Feature And Head Policy
- Input contract: 8,378-dimensional current feature vector.
- Source manifest:
results/episode_task_suite/feature_manifest.json. - Normalization: Scalers are fit on train windows only for the baseline heads.
- Audio status: Audio is present in sample MP4 streams and visualized in the atlas, but not extracted into the current 8,378-d feature vector.
Minimal heads are used first because they make task contracts debuggable. Neural MLP heads reuse the same windows, splits, and feature tensors; they are not foundation models.
Task Contracts
| Task | Family | Unit | Input -> target | Primary metric | Minimal | Neural |
|---|---|---|---|---|---|---|
| timeline_action | supervised classification | single window | current 20-frame all-feature window -> current action label | macro_f1 (higher better) | 0.0500 | 0.0263 |
| timeline_subtask | supervised classification | single window | current 20-frame all-feature window -> current subtask label | macro_f1 (higher better) | 0.0495 | 0.0175 |
| transition_detection | temporal diagnostic | single window | current 20-frame all-feature window -> action boundary versus steady | macro_f1 (higher better) | 0.6552 | 0.6485 |
| next_action | short-horizon prediction | single window | current 20-frame all-feature window at time t -> action label at t + 20 frames | macro_f1 (higher better) | 0.0593 | 0.0235 |
| hand_trajectory_forecast | trajectory regression | single window | current all-feature window -> future left/right hand 3D joints for 10 frames | mpjpe (lower better) | 0.8223 | 0.1116 |
| contact_prediction | binary classification | single window | non-contact and non-caption feature blocks -> any body contact | macro_f1 (higher better) | 1.0000 | 1.0000 |
| object_relevance | multi-label classification | single window | non-caption feature blocks -> current relevant object set | micro_f1 (higher better) | 0.1839 | 0.1798 |
| caption_grounding | retrieval | caption query | caption object/interaction query plus candidate sensor windows -> matching time window | mrr (higher better) | 0.0172 | 0.0178 |
| cross_modal_retrieval | retrieval | sensor query | motion, IMU, and camera query features -> matching depth/video window | top5_accuracy (higher better) | 0.3764 | 0.2155 |
| modality_reconstruction | cross-modal regression | single window | motion, IMU, and camera features -> depth/video feature vector | r2 (higher better) | -0.0160 | -0.0102 |
| temporal_order | pairwise diagnostic | adjacent window pair | two adjacent windows -> correct versus reversed order | f1 (higher better) | 0.5487 | 0.8718 |
| misalignment_detection | pairwise diagnostic | paired modality window | motion side plus visual/depth side -> aligned versus shifted by 8 windows | f1 (higher better) | 0.4866 | 0.7335 |
Leakage Controls
- Use chronological train/test splits instead of random window shuffling.
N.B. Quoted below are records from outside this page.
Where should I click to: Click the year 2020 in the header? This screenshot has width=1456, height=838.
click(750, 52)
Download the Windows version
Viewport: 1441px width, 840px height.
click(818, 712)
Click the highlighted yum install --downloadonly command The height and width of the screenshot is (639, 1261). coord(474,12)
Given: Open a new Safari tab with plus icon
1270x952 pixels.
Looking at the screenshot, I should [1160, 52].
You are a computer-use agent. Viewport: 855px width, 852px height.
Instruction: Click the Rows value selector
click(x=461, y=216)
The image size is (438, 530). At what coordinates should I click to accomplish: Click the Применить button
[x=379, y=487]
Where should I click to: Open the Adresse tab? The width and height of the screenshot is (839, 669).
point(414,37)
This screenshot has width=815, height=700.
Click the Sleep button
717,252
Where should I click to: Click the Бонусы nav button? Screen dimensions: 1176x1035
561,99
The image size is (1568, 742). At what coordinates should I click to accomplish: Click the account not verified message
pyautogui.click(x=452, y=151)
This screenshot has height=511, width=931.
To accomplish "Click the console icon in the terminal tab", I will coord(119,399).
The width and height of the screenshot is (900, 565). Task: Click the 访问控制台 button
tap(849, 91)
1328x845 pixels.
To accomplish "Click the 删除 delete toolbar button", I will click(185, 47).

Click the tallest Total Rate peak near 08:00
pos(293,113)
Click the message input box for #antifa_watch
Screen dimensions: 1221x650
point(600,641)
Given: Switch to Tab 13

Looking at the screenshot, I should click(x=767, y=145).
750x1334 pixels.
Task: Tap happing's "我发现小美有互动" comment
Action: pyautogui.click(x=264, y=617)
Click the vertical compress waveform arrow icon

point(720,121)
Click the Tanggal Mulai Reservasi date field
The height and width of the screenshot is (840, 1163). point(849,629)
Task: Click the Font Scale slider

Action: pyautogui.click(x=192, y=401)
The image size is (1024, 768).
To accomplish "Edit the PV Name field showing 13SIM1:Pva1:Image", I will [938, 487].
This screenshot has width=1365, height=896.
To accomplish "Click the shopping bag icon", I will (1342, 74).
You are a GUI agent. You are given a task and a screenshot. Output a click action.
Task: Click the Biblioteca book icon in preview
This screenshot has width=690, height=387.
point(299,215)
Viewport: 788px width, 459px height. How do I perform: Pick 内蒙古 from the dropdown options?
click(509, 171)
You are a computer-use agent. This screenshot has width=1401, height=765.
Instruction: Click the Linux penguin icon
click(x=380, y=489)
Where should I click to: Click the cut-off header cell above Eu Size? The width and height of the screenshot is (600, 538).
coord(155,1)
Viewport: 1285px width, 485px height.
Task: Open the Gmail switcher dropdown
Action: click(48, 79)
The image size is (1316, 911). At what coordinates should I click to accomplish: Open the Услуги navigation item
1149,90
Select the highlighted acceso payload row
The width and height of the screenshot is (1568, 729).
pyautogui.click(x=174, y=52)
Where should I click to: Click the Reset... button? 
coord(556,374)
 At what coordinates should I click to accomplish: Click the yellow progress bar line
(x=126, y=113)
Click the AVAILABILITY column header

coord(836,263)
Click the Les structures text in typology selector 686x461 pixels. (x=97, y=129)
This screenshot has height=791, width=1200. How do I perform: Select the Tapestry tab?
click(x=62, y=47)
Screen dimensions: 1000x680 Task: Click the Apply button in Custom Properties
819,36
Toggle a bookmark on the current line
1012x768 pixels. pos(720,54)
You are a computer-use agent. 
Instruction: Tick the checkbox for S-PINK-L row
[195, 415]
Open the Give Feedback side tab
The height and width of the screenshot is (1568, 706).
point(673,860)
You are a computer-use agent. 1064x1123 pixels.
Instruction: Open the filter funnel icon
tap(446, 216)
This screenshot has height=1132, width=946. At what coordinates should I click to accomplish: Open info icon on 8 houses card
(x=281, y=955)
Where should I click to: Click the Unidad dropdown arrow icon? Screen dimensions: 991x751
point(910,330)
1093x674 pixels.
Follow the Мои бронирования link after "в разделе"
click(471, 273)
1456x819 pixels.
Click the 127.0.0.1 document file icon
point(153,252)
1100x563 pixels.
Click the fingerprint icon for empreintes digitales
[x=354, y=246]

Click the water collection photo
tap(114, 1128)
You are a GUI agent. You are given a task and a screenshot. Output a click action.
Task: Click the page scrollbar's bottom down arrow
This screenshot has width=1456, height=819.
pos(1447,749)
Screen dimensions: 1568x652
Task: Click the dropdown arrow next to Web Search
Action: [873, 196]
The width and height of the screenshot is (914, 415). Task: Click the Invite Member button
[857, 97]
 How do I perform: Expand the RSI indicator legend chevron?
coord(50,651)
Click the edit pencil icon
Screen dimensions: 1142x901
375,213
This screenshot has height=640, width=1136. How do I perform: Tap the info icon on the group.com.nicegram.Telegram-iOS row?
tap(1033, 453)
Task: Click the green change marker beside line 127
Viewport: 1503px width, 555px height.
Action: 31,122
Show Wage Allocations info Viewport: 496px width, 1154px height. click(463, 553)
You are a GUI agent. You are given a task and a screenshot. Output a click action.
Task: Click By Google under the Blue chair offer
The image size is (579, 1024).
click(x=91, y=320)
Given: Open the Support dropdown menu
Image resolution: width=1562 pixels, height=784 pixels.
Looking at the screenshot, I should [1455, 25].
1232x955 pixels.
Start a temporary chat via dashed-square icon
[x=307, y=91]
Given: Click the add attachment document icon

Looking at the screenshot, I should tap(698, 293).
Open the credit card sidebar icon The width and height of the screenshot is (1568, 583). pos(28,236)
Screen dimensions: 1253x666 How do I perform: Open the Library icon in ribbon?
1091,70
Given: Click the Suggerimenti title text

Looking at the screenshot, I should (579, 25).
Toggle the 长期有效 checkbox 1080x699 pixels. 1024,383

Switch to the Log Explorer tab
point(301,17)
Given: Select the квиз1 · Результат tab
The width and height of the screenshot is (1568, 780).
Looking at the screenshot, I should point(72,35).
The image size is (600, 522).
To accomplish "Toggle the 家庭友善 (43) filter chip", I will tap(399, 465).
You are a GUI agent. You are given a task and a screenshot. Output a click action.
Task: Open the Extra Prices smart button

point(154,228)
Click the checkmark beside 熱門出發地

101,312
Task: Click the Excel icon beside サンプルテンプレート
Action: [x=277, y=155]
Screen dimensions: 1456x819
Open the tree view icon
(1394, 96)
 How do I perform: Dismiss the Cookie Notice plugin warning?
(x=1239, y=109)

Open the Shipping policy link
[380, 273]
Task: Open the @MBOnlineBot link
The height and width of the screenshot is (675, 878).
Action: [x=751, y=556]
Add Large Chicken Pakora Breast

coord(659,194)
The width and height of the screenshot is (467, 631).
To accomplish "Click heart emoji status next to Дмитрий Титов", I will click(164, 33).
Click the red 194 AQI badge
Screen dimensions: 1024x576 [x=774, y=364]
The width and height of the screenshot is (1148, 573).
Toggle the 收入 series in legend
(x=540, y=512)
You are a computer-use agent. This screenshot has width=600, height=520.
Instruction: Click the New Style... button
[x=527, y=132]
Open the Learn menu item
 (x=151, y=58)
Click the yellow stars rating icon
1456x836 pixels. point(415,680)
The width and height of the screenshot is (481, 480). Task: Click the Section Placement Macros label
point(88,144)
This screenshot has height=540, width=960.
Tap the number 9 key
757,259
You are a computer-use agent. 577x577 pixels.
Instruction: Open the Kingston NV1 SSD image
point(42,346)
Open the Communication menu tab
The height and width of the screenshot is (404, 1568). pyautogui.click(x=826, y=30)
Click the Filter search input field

- Fit scalers and learned projections on train windows only.
- Keep future labels, future mocap, contact labels, object labels, and caption labels on the target side unless a task explicitly treats language as the query.
- For cross-modal tasks, split query-side and candidate-side feature blocks before training and ranking.
- Report unseen test classes when the chronological split exposes labels absent from the train segment.
Current Limitations
- Cross-episode generalization is evaluated in the later multi-episode stage.
- Feature-vector reconstruction is separate from pixel depth, mesh, NeRF, or Gaussian reconstruction.
- Qwen3-Omni setup artifacts are preparation artifacts until the 32-episode held-out pilot runs.
- Audio-visual learning needs an extracted audio feature block; audio is documented and visualized but not featurized in the current baseline vector.
Scale-Up Gate
The full Qwen3-Omni fine-tuning pilot requires all of the following before reporting held-out model metrics:
- at least 32 valid Xperience-10M episodes
- held-out episode split with no train/test episode leakage
- manifest, training metadata, progress logs, metrics, predictions, and run report
- held-out evaluation on test episodes rather than train windows
Current status: prepared but data-gated. Read
results/omni_finetune/DATA_ACCESS_STATUS.md and
results/omni_finetune/MULTI_EPISODE_ACCESS_STATUS.md before interpreting any
Qwen3-Omni artifact.
Machine-Readable Copy
The JSON mirror is docs/data/evaluation_protocol.json.